Ridge Gourd Curry Without Onion and Garlic | Ridge Gourd Milk Curry
Veg Curries
|
vegetarian
Prep Time5 Mins
Cook Time20 Mins
Servings5
Ingredients
300
gms Peeled Turai (Ridge Gourd) Pieces
2
tbsp Oil
1
tsp Rai (Mustard Seeds)
½
tsp Zeera (Cumin)
1
sprig Curry Leaves
¾
cup Coconut Milk
Salt (To Taste)
For Coconut Paste:
¼
cup Fresh Coconut Pieces
1
tsp KhusKhus
1
tbsp Kaju (Cashew)
1-2
Green Chilli
Cinnamon (Small Piece)
½
cup Coconut Milk
Instructions
Soak all the ingredients for the Coconut Paste for about 30 minutes.
Grind the soaked Coconut Paste ingredients into a very smooth, buttery paste.

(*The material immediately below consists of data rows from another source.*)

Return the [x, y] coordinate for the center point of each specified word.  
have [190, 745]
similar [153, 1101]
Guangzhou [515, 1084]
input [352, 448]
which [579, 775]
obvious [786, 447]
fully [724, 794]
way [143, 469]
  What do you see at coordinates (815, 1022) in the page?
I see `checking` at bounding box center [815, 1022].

Heat Oil. Put in Rai and Zeera. When the seeds crackle, add the Curry Leaves.
Add the Ridge Gourd pieces and cover the vessel. Let it cook for 8- 10 minutes till the Turai turns soft.
Add the Coconut Milk and let the vegetable cook in the milk for a little while and the mixture becomes a thickish paste.
Now add the Coconut Paste and ½ cup of water. Let it cook for 10 minutes on a small flame. Before taking the vessel from off the flame, add salt and a little chopped Coriander leaves.